Pixel coordinate grounding data>
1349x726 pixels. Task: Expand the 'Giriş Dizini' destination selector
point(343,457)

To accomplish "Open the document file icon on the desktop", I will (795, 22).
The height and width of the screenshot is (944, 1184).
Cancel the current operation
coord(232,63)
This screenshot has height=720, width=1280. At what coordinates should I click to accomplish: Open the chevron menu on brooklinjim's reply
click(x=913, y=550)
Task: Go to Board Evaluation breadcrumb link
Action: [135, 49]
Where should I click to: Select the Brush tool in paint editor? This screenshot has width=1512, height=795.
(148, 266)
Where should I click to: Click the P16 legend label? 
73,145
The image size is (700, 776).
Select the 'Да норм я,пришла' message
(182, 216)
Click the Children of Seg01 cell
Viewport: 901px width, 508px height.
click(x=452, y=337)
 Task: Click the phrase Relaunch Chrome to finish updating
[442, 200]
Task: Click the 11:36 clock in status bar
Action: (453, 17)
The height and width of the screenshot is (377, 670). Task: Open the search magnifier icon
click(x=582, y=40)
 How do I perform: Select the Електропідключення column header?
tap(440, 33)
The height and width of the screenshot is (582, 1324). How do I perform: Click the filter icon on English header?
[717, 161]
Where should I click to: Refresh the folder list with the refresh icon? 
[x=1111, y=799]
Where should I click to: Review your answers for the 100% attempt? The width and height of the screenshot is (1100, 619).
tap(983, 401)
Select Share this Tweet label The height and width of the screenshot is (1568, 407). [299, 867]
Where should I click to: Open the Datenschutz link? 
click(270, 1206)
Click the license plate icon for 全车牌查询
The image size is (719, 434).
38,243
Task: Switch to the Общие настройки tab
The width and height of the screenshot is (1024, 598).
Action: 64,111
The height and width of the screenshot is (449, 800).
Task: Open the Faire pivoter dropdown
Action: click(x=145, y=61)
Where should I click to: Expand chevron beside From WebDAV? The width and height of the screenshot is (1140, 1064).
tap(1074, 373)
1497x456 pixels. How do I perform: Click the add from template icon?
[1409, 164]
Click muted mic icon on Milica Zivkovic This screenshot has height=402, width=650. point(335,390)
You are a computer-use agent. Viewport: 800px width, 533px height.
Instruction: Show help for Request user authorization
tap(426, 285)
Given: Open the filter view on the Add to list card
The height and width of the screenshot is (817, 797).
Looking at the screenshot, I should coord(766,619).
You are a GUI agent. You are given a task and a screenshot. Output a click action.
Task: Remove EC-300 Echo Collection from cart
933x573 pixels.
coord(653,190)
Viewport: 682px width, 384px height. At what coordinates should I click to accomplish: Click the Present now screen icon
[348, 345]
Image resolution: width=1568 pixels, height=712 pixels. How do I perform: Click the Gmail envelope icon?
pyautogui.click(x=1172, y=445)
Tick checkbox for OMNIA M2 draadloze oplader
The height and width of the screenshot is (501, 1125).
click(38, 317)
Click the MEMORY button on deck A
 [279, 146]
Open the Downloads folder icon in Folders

Work order>
Look through the entries above and say how many lines hold the word "agent", giving the number alone.

Answer to this task>
2